Thursday, April 20, 2017

Q and A with
Sam Van Alstyne
Global Marketing Manager
New Products
3M Drug Delivery Systems


By Patricia Jacoby
Publications Editor 
Frost & Sullivan 

As new options in connected healthcare continue to emerge, new and sometimes unlikely entrants are also contributing to the transformation of the medical business landscape. To address this trend, Frost & Sullivan recently posed a few questions to Sam Van Alstyne, Global Marketing Manager, New Products, 3M Drug Delivery Systems. We discussed 3M’s entry into digital healthcare, their recent innovation in drug delivery and the need for effective business models to address all the changes in healthcare.

1. Can you describe your current role at 3M?

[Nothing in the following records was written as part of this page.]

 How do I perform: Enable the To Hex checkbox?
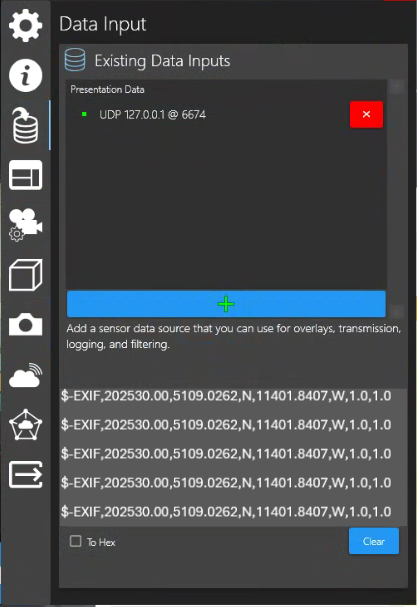[x=76, y=541]
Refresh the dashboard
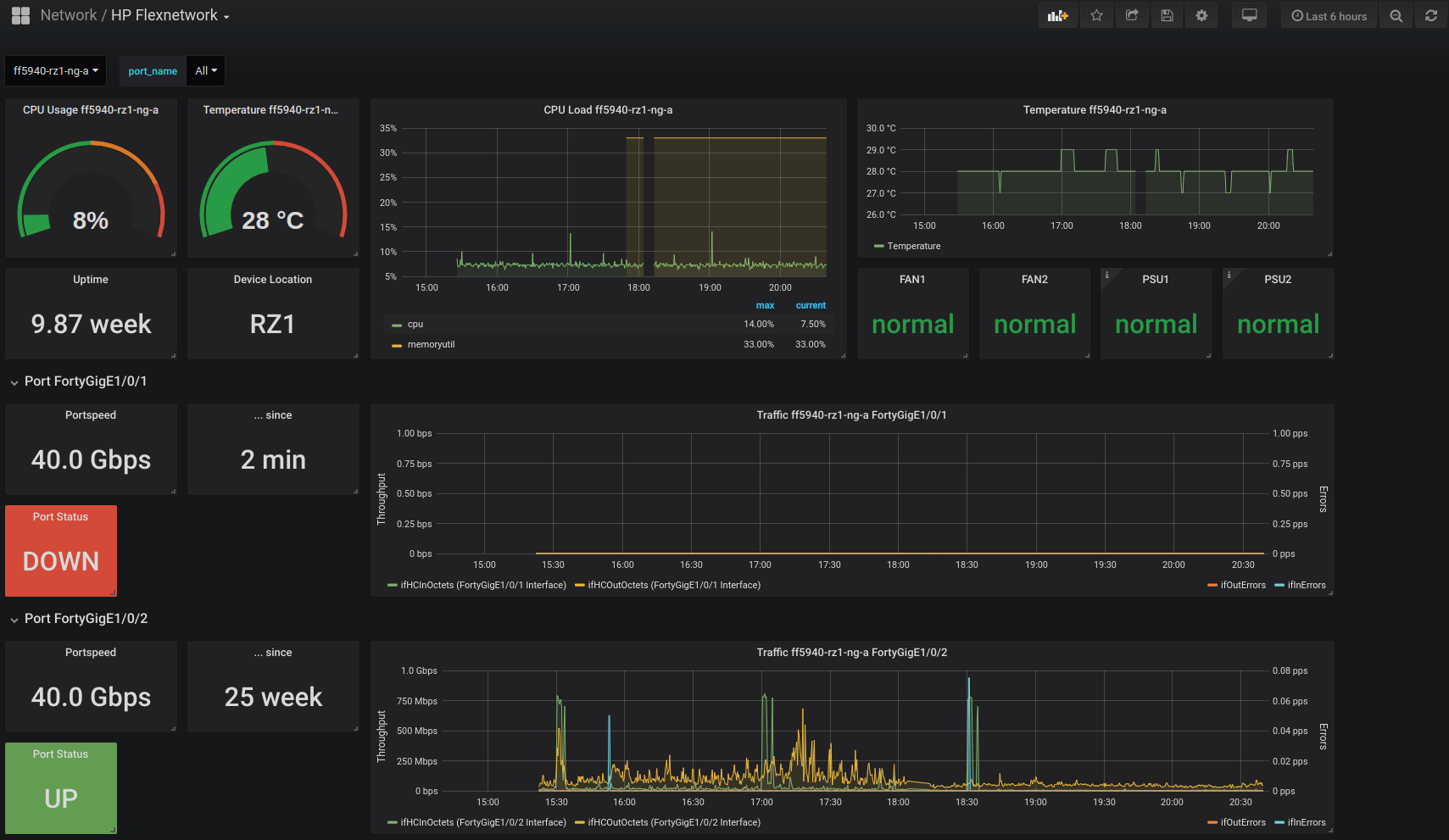 (x=1431, y=15)
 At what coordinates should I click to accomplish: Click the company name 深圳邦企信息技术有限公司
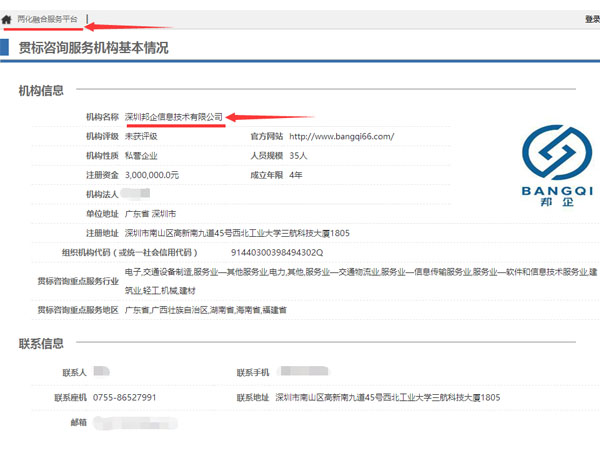click(173, 117)
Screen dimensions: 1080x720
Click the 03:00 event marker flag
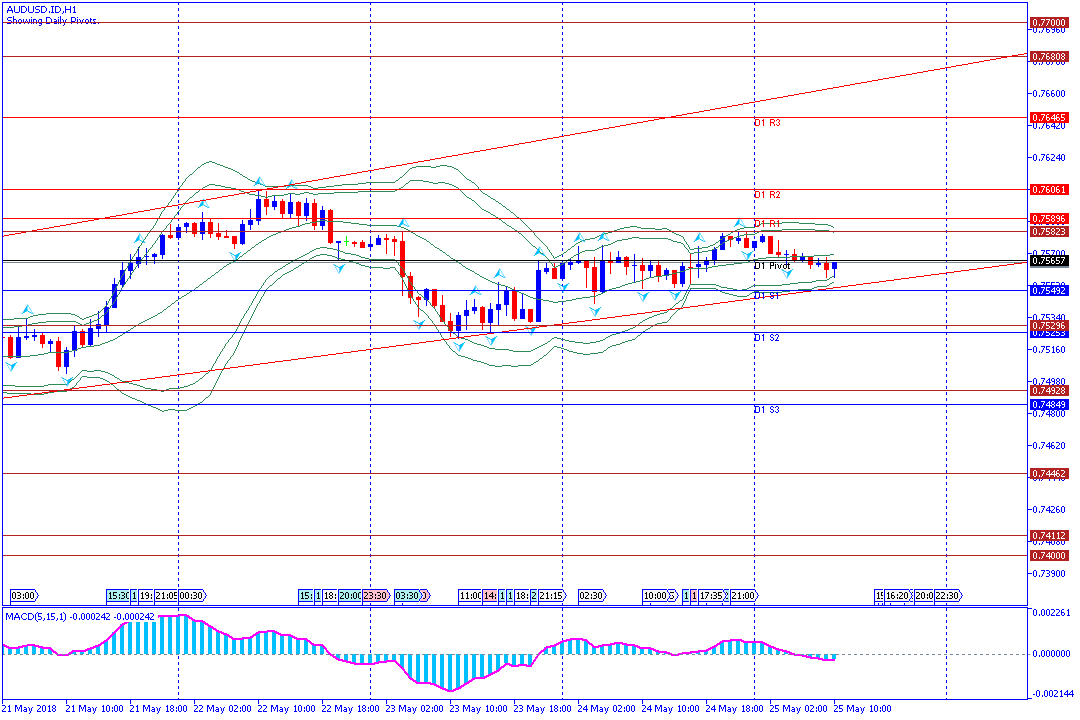tap(23, 595)
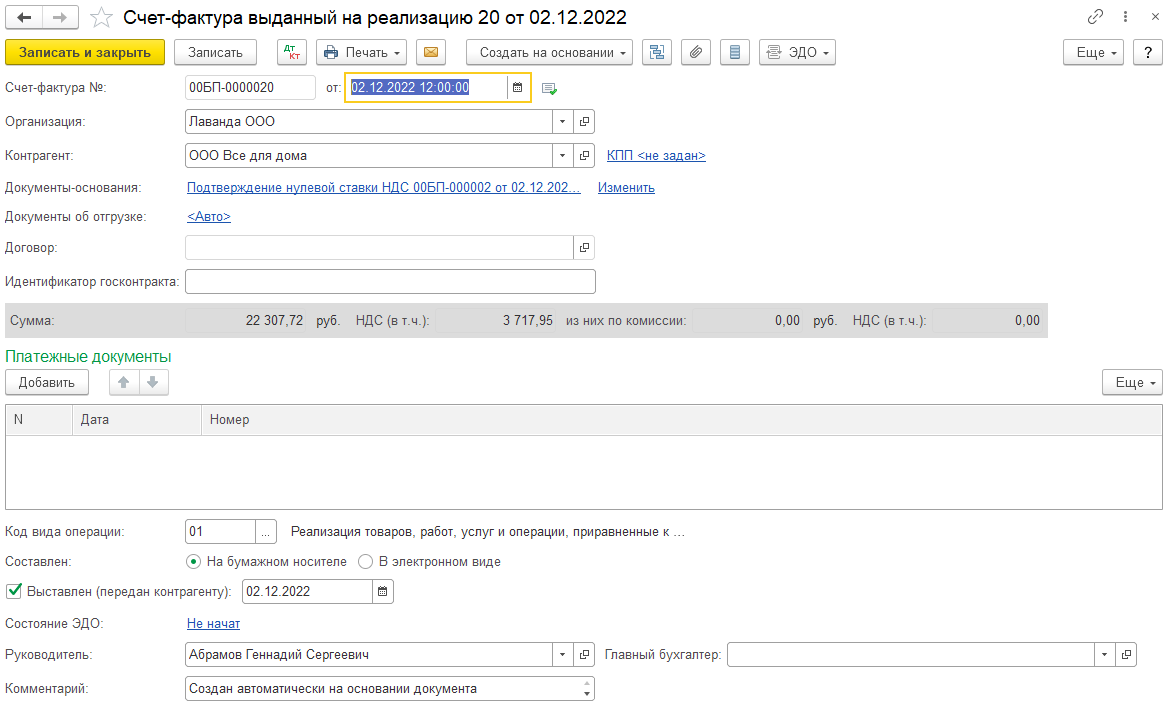Open the Главный бухгалтер dropdown
The image size is (1169, 712).
coord(1104,655)
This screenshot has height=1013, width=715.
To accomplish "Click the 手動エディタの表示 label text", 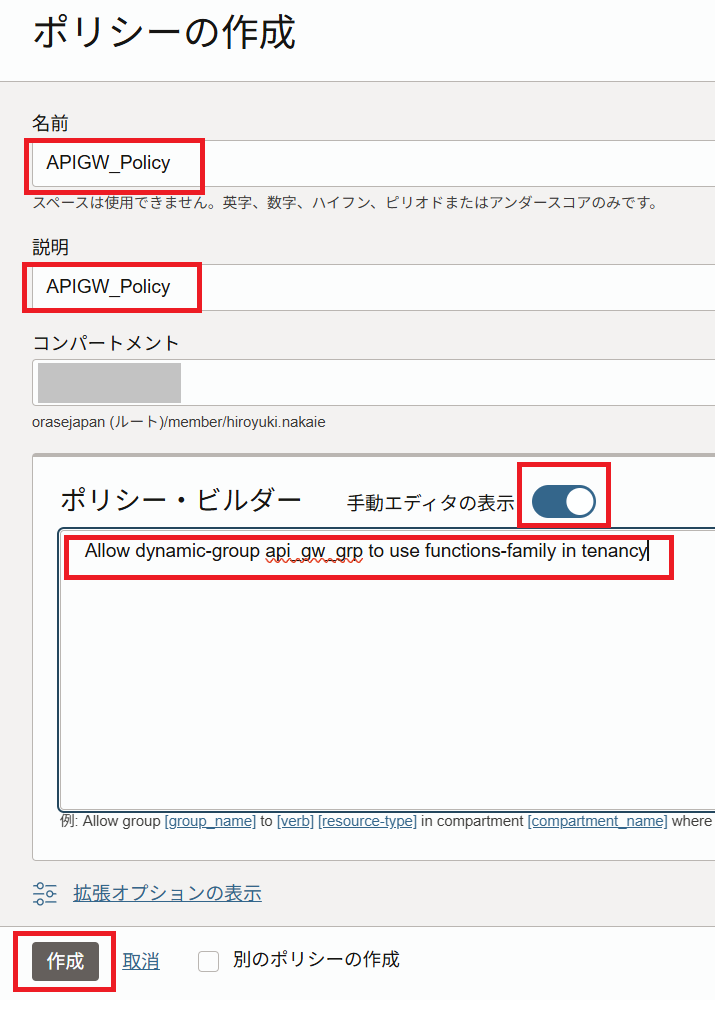I will [430, 503].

I am the Front End Innovation and New Products Marketing Manager for 3M Drug Delivery Systems Division.  My job is to work with our laboratory scientists, insights specialists and designers to develop new product concepts and take them through the commercialization process. I’m currently working on three projects – one, the 3M™ Intelligent Control Inhaler has been publicly announced.

2. Can you share any examples of new Drug Delivery Systems you are particularly excited about? 

  
The entry of 3M into digital healthcare – particularly as it applies to inhalation drug delivery.  3M is known globally as an innovative company and developed the first metered dose inhaler 60 years ago – it is exciting to see these come together. 

3. Can you discuss how 3M Science is being applied to Digital Heath Care?

It’s the theme of uncommon connections – the ability to bring resources from across the company to bear in solving a particularly tough problem. With our inhaler project, we can leverage formulation and delivery expertise from our own division, data management and analytics knowledge from 3M Oral Care and Health Information Systems Divisions to create a product that may help solve the persistent problems of medication adherence and what we call device competence – the ability of a patient to use an inhaler correctly.

4. How do you see 3M’s products and services evolving to meet the current shift to value-based healthcare?

Data plays a critical role in value-based care.  You must prove outcomes – not just clinically but in the real world and data helps to do that.  One of the benefits of connected devices is that you generate longitudinal data from a large and diverse population. Instead of days or weeks of data, you can get months and years – something that would be prohibitively expensive to do in a clinical setting. That data can be examined for trends and connections providing insights not only to healthcare providers but back to the patient themselves. Empowering patients is key to reducing healthcare costs in the long term.

5. Many new opportunities exist for companies (like 3M) focused on technology and process innovation. What opportunities for technological innovation do you see in the marketplace?

Globally there is intense pressure to reduce the cost of healthcare. Sometimes this seems at odds with the desire for new, innovative products – but it’s exactly from these sorts of tensions that true creativity flows. We have a challenging situation with drug delivery since most (if not all) of the payer-quantified value comes from the molecule delivered rather than the technology which delivers it.
Yet across the industry, there are patients who do not get the full benefit of their therapy because they forget to take their medication or they take it incorrectly. In these cases, the delivery systems can help. They can remind or remove obstacles by simplifying the administration process. These devices can provide real, demonstrable value to the patient and to the payer but it’s difficult to get additional reimbursement.

6. How about improvements that can be made to the drug delivery process?

It’s not just a problem in drug delivery, I attend several digital healthcare conferences each year and I’m always amazed by the incredibly creative solutions on display and most are struggling to survive.The desire, drive and technology are there, what’s missing are the innovative business models that help turn these inventions into sustainable businesses.

7. The theme of this eBulletin is Capitalizing On New Business Models in Healthcare for Breakthrough Results. Do you think that is possible?


Who will pay for the innovation seems to be the question on everyone’s mind.  Instinctively, we turn to the payers as that is their traditional role but ways to deliver care are evolving faster than the industry can adapt. Models based on share-of-savings are popular but defining and proving what the savings are remains challenging. Looking beyond the payer and understanding who benefits, how they benefit and finding ways to partner is the way forward in my mind.
 

Excited by the ways technology can improve healthcare outcomes, Sam Van Alstyne is a software engineer who ventured into marketing and has since become passionate about digital health.  As new products marketing manager in 3M’s Drug Delivery Systems Division, Sam has responsibility for the 3M Intelligent Control Inhaler program.